Non-GAAP Financial Measures

Our management uses certain non-GAAP performance measures to analyze operating segment performance and non-GAAP financial measures to evaluate past performance and prospects for the future to supplement our financial information presented in accordance with GAAP. These financial and operational non-GAAP measures are important factors in assessing our operating results and profitability and include performance and liquidity measures along with certain key operating metrics.

During the first quarter of 2020, we changed how we calculate Adjusted EBITDA, which is used by management for evaluating performance, allocating resources and managing our business. The revised calculation of Adjusted EBITDA now excludes the impact of LCM inventory adjustments and the liquidation of inventory layers calculated using the last-in, first-out ("LIFO") method, which were previously included. This revised calculation better reflects the performance of our business segments including cash flows. Adjusted EBITDA has been revised for all periods presented to consistently reflect this change. We previously also presented Adjusted EBITDA (excluding LCM/LIFO), which is consistent with our revised definition of Adjusted EBITDA.

We use the following performance and liquidity measures:

EBITDA: We define EBITDA for any period as net income (loss) plus interest expense (including debt issuance costs), income taxes and depreciation and amortization.

Adjusted EBITDA: We define Adjusted EBITDA for any period as: EBITDA adjusted for (a) impairment; (b) unrealized gains and losses from mark to market accounting for hedging activities; (c) realized gains and losses under derivative instruments excluded from the determination of net income (loss); (d) non-cash equity-based compensation expense and other non-cash items (excluding items such as accruals of cash expenses in a future period or amortization of a prepaid cash expense) that were deducted in computing net income (loss); (e) debt refinancing fees, premiums and penalties; (f) any net loss realized in connection with an asset sale that was deducted in computing net income (loss); (g) LCM inventory adjustments; (h) the impact of liquidation of inventory layers calculated using the LIFO method; and (i) all extraordinary, unusual or non-recurring items of gain or loss, or revenue or expense.

Distributable Cash Flow: We define Distributable Cash Flow for any period as Adjusted EBITDA less replacement and environmental capital expenditures, turnaround costs, cash interest expense (consolidated interest expense less non-cash interest expense), income (loss) from unconsolidated affiliates, net of cash distributions and income tax expense (benefit).

Adjusted EBITDA Margin: We define Adjusted EBITDA Margin for any period as Adjusted EBITDA divided by sales.

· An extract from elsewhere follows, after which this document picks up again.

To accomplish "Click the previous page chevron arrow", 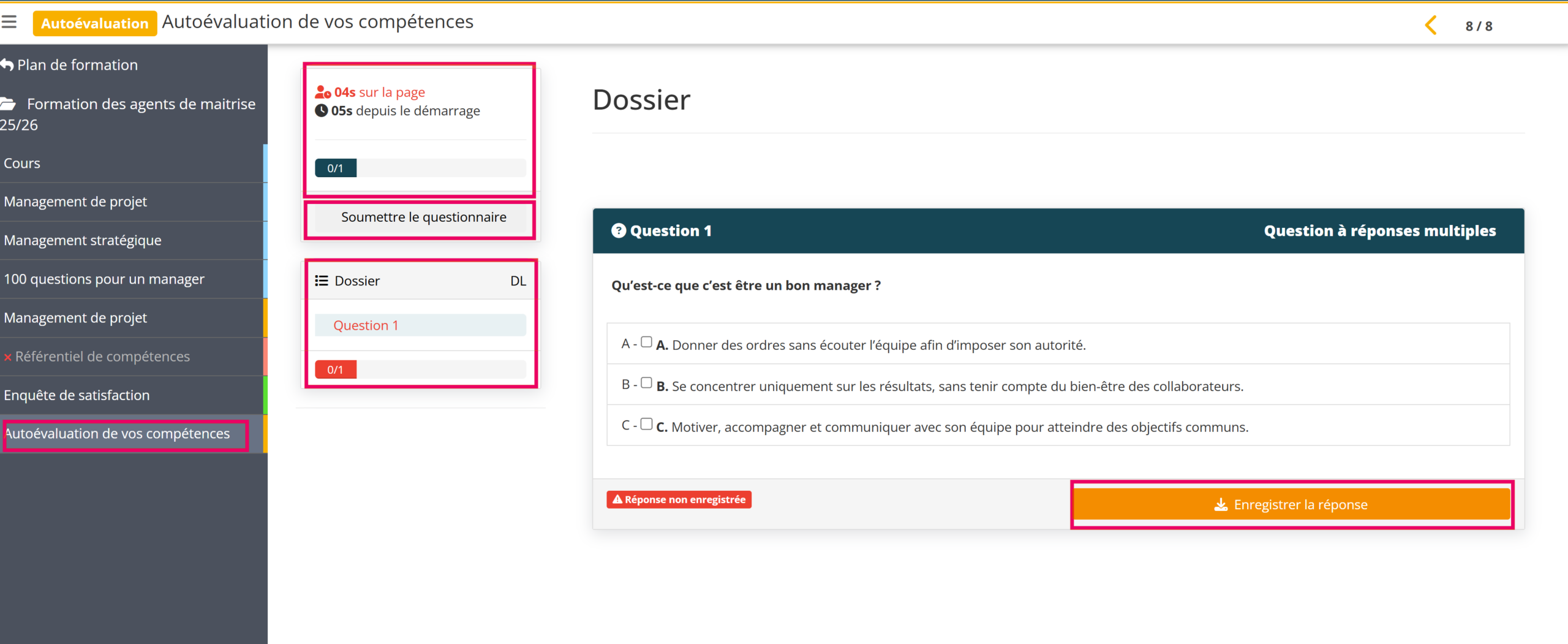I will [x=1431, y=25].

Adjusted net income (loss): We define Adjusted net income (loss) for any period as: net income (loss) adjusted for (a) impairment; (b) unrealized losses from mark to market accounting for hedging activities; (c) realized gains under derivative instruments excluded from the determination of net income (loss); (d) non-cash equity-based compensation expense and other non-cash items (excluding items such as accruals of cash expenses in a future period or amortization of a prepaid cash expense) that were deducted in computing net income (loss); (e) debt refinancing fees, premiums and penalties; (f) any net loss realized in connection with an asset sale that was deducted in computing net income (loss);  (g) all extraordinary, unusual or non-recurring items of gain or loss, or revenue or expense; (h) LCM inventory adjustments; and (i) the impact of liquidation of inventory layers calculated using the LIFO method.

Adjusted net income (loss) per unit: We define Adjusted net income (loss) per unit for any period as Adjusted net income (loss) divided by average limited partner units (diluted).

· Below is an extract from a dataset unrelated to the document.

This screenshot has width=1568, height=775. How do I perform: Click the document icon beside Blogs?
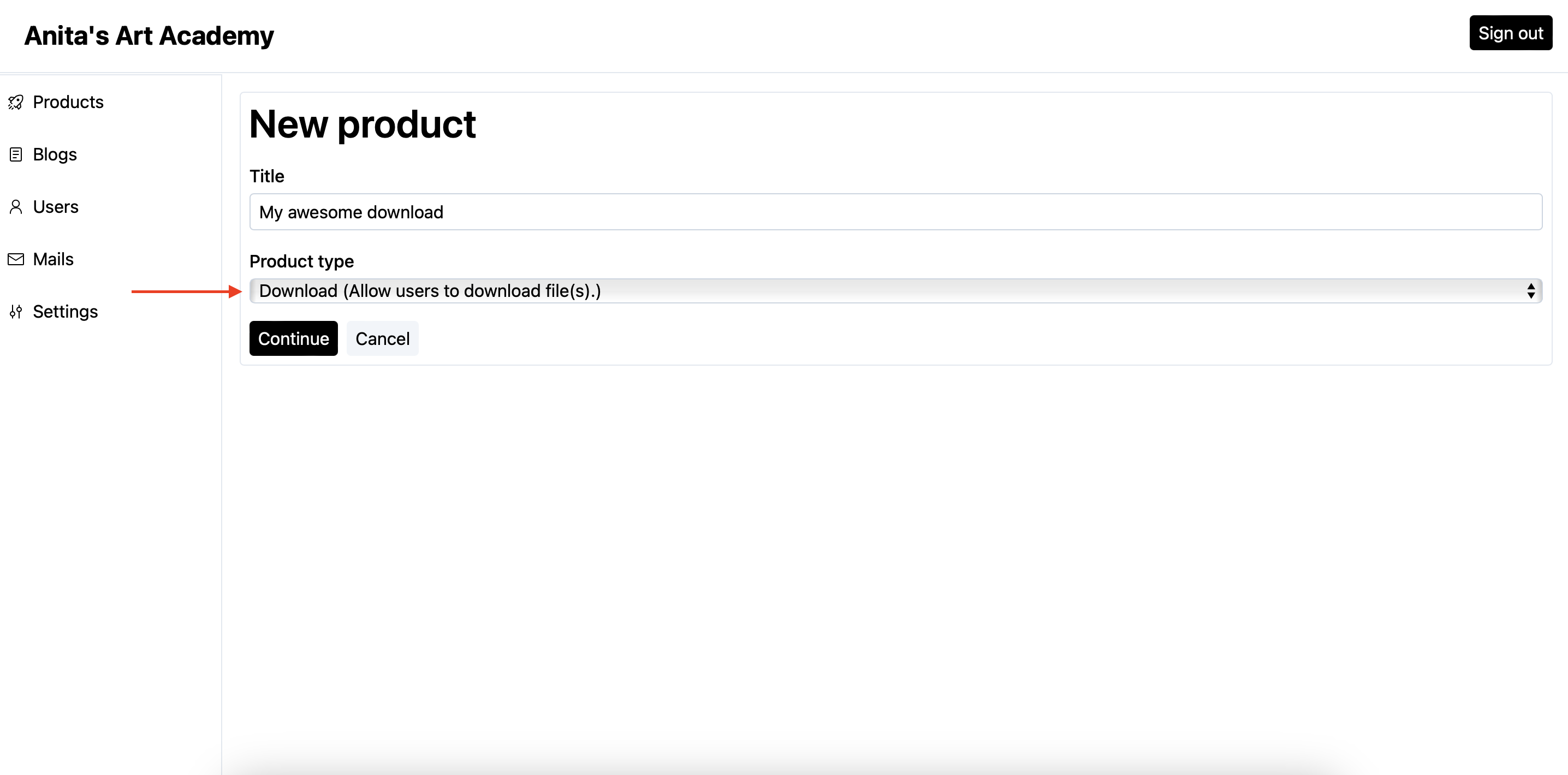point(16,154)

Specialty products segment Adjusted gross profit: We define Specialty products segment Adjusted gross profit for any period as Specialty products segment gross profit excluding the impact of LCM inventory adjustments and the impact of liquidation of inventory layers calculated using the LIFO method.

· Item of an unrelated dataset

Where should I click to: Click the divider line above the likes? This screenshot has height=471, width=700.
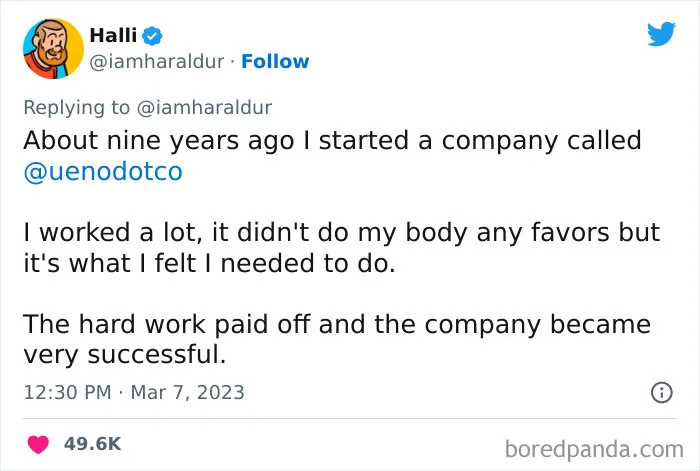350,419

Fuel products segment Adjusted gross profit: We define Fuel products segment Adjusted gross profit for any period as Fuel products segment gross profit excluding the impact of LCM inventory adjustments and the impact of liquidation of inventory layers calculated using the LIFO method.

Further, management and various investors use the ratio of Net debt (defined as total debt less cash) to Adjusted EBITDA, or "net debt leverage," as a measure of our financial strength and ability to incur incremental indebtedness when making key investment decisions and evaluating us against peers. The metric "total debt less cash" includes borrowed long-term debt, letters of credit, and capital lease obligations, less cash.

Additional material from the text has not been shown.